▶ _Problem requirements_: Reproduce every record below exactly as written, but leave out any pictures.

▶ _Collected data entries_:

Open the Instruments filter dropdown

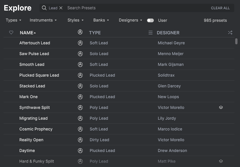43,20
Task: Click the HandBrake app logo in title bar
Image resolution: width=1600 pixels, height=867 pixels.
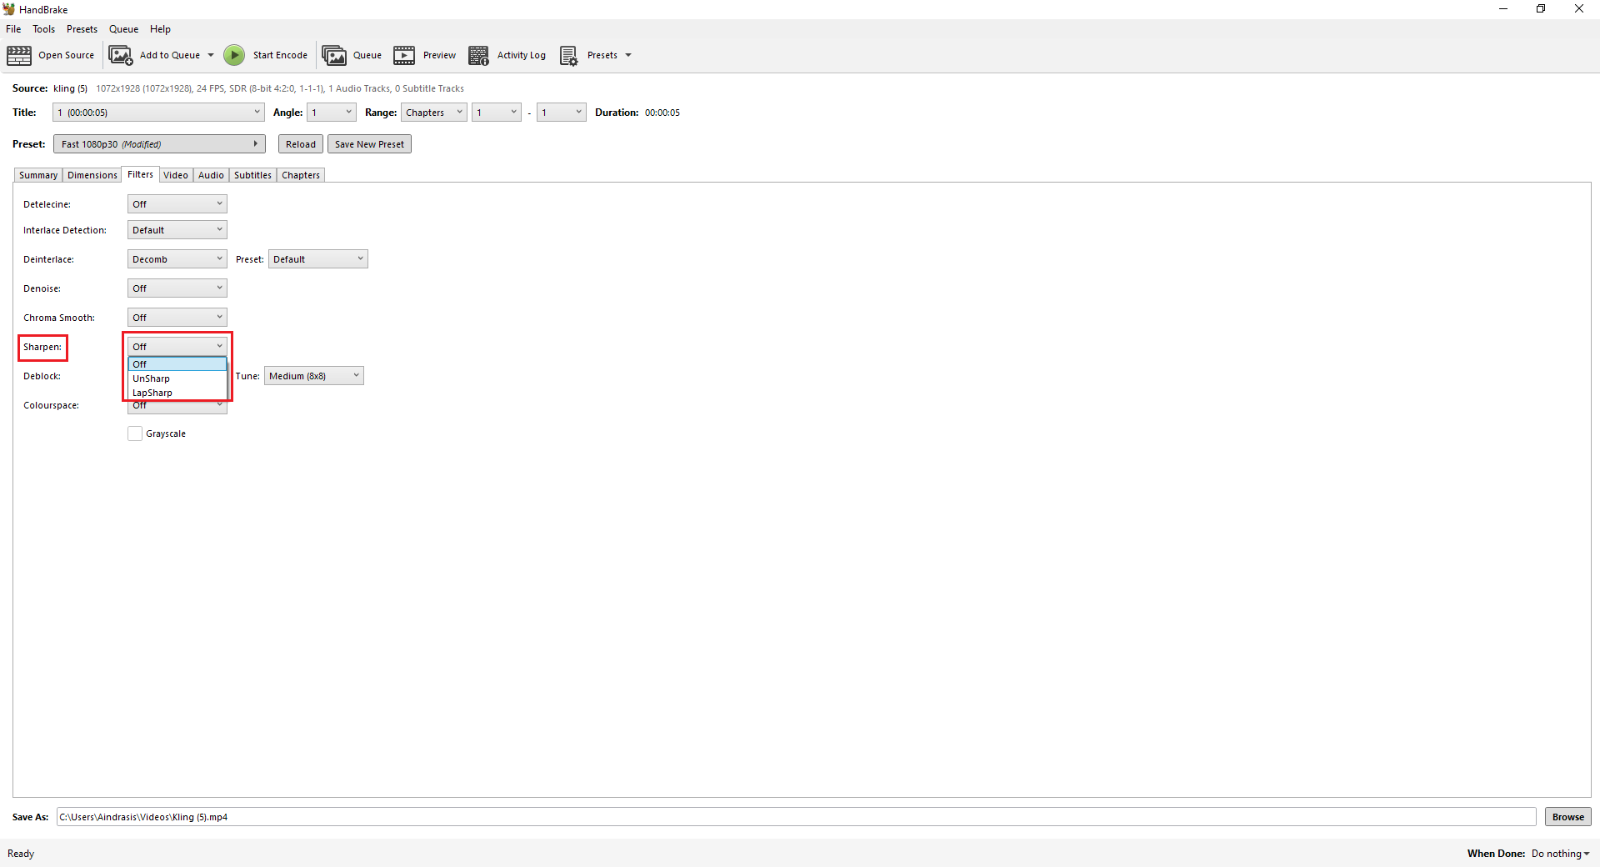Action: coord(9,9)
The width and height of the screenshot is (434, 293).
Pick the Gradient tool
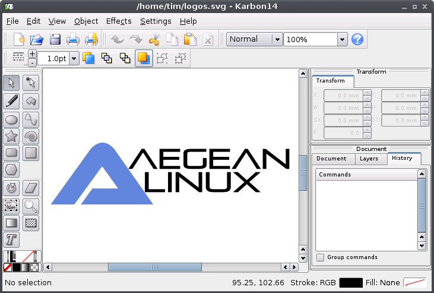point(11,223)
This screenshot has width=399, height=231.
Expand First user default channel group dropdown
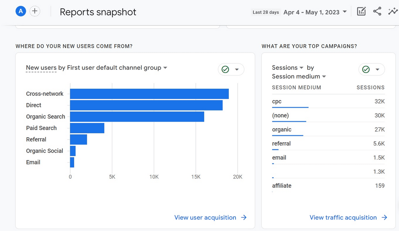165,68
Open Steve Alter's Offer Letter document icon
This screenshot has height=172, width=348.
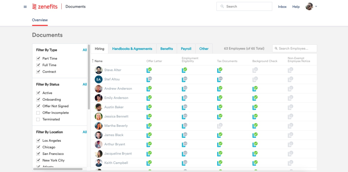pyautogui.click(x=149, y=70)
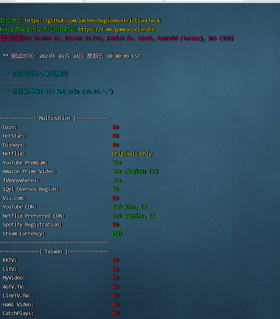Click the IT7 Networks network name text
Image resolution: width=280 pixels, height=319 pixels.
tap(62, 91)
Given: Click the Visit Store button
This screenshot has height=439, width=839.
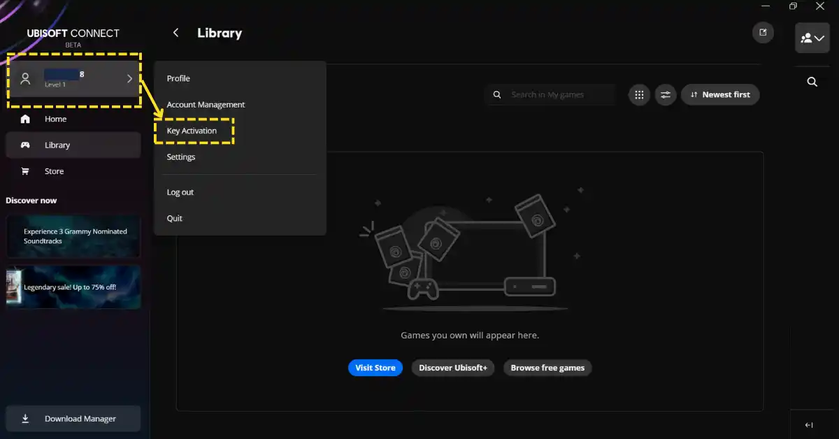Looking at the screenshot, I should [x=375, y=367].
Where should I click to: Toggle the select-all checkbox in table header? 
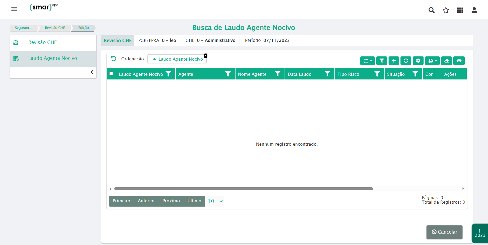point(111,74)
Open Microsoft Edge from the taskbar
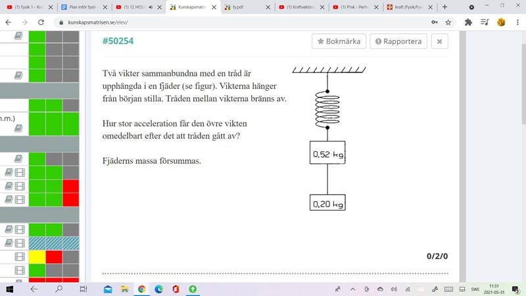This screenshot has width=526, height=296. (x=158, y=289)
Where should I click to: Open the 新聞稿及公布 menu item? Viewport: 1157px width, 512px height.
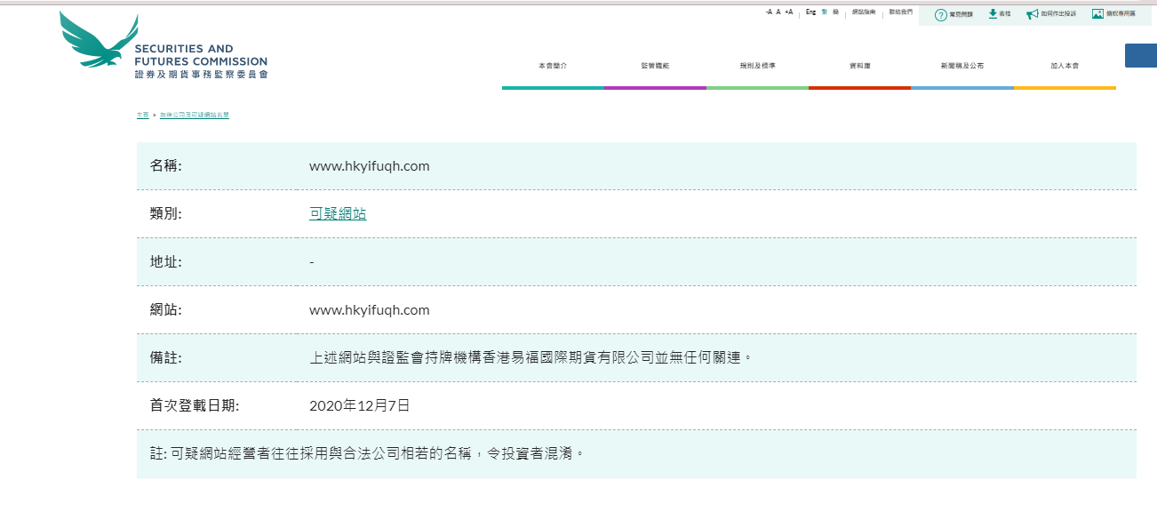click(962, 67)
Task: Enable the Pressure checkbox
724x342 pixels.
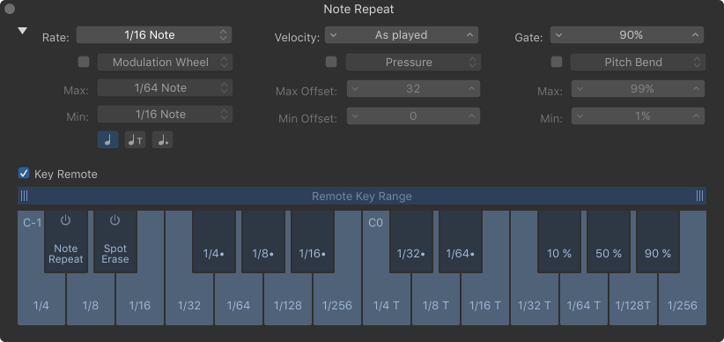Action: (331, 62)
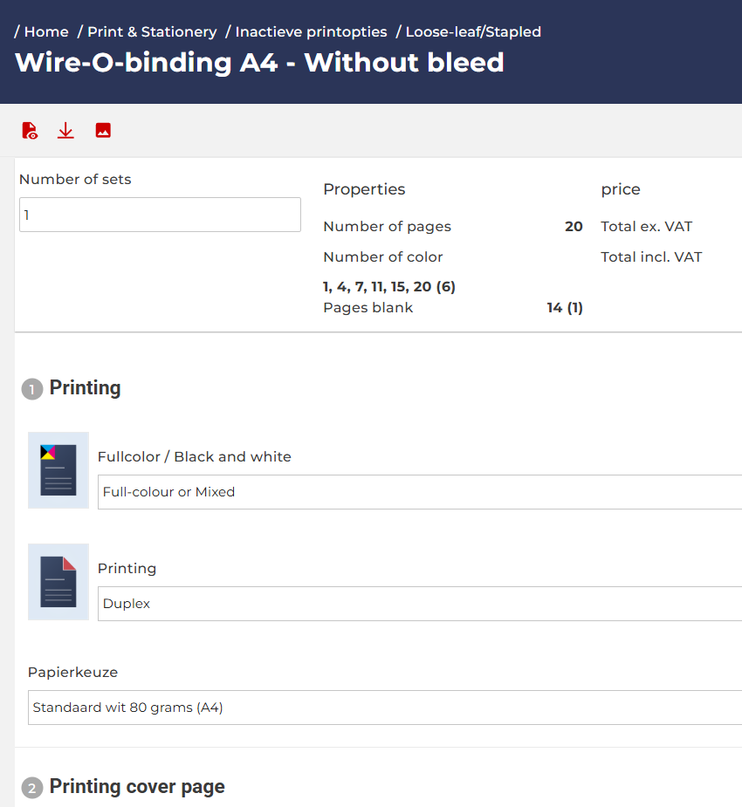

▶ _Expected output_:
Open the Instruments filter dropdown

43,20
Task: Click the HandBrake app logo in title bar
Image resolution: width=1600 pixels, height=867 pixels.
Action: coord(9,9)
The width and height of the screenshot is (434, 293).
Pick the Gradient tool
point(11,223)
This screenshot has width=399, height=231.
Expand First user default channel group dropdown
165,68
Open Steve Alter's Offer Letter document icon
This screenshot has height=172, width=348.
pyautogui.click(x=149, y=70)
Click the IT7 Networks network name text
Image resolution: width=280 pixels, height=319 pixels.
tap(62, 91)
Given: Click the Visit Store button
This screenshot has height=439, width=839.
Looking at the screenshot, I should [x=375, y=367].
Where should I click to: Toggle the select-all checkbox in table header? 
point(111,74)
Open Microsoft Edge from the taskbar
This screenshot has width=526, height=296. (x=158, y=289)
Where should I click to: Open the 新聞稿及公布 menu item? Viewport: 1157px width, 512px height.
click(962, 67)
Task: Enable the Pressure checkbox
724x342 pixels.
Action: (331, 62)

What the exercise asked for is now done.